PermissionsEx

PermissionsEx

14M Downloads

Any op can go into a command block and promote themselves

MC-Admin40 opened this issue · 3 comments

commented

to completely separate the permissions given as op from pex perms, the only way would be to have some distinction or togglable ability to be able to activate a command to promote yourself if opped and in gamemode 1. If you cannot fix this, can you at least list an alternative to point me in the right direction as to how im gonna trust mods if i let them change config to not mess with their rank.

commented

A few important things to know:

• In short, don't use OP on a server that uses any plugins. OP is for Vanilla servers that do not use any plugins at all. OP is essentially an "Admin" rank that can do everything and any servers that use a permissions plugin (like PermissionsEx or GroupManager) will should have their own "Admin" rank that specifies what permissions users in that group get— and, in this case, access to Command Blocks or the ability to promote oneself should not be one of the group's permissions.

• When using a permissions system (like PEX or GM), any permission node which is not directly given to a group or user means that the group or user can not use that permission/command/activity. In the case of PermissionsEx— don't give the group or user any PEX permission nodes that allow them to promote themselves.

• Every server begins with the server.properties file containing the setting enable-command-block=false, so a server owner has to specifically go into the server settings to enable them. If a group or user is not allowed access to command blocks, the permission to use them should not be given to the group or user. (As mentioned above.)

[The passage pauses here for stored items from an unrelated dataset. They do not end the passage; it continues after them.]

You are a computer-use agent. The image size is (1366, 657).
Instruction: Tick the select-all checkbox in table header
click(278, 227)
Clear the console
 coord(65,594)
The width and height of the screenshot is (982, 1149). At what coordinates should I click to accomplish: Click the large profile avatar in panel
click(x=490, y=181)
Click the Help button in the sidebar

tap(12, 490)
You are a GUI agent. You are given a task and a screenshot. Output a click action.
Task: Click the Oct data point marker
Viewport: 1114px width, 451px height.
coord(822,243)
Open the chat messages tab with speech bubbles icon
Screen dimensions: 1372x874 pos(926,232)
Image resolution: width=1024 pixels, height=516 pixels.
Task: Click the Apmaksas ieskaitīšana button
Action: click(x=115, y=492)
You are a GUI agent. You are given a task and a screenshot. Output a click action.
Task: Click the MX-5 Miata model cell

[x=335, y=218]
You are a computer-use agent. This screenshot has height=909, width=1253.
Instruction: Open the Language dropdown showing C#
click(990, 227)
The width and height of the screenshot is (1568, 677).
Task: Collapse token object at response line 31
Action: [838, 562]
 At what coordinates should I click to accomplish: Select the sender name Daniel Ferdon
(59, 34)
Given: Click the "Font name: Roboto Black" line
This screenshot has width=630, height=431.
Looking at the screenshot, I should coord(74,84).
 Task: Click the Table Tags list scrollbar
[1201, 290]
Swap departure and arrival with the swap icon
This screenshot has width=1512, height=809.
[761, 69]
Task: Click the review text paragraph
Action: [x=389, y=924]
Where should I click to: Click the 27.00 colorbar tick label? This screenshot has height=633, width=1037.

• If a wildcard permission node is being used— alongside a plugin such as Modifyworld —to give users full access to all blocks and activities, access to command blocks should be negated at the top of the groups' or users' permissions list, like so:

    permissions:
    - -modifyworld.blocks.destroy.(137|210|211)
    - -modifyworld.blocks.place.(137|210|211)
    - -modifyworld.blocks.interact.(137|210|211)
    - modifyworld.*

• If a wildcard permission node is being used— alongside a plugin such as EssentialsAntiBuild —to give users full access to all blocks and activities, access to command blocks should be negated at the top of the groups' or users' permissions list, like so:

    permissions:
    - -essentials.build.break.137:*
    - -essentials.build.break.210:*
    - -essentials.build.break.211:*
    - -essentials.build.place.137:*
    - -essentials.build.place.210:*
    - -essentials.build.place.211:*
    - -essentials.build.interact.137:*
    - -essentials.build.interact.210:*
    - -essentials.build.interact.211:*
    - essentials.build.*

And, of course, keep in mind that EssentialsAntiBuild has config.yml settings to prevent the placing/using/breaking/moving-by-pistons of blocks (see: Old System Support) and to alert the proper authorities if anyone attempts to place/use/break specific blocks (see: Build Alert System).

commented

op should be assumed to give complete power. Don't give op to people you don't trust completely (at least as far as your server goes)

commented

god, those two plugins are so frustrating with perms, but ill get to adding them. i don't use either because they override everything when loaded from scratch. I'll try with modifyworld since essentials is a gigantic plugin.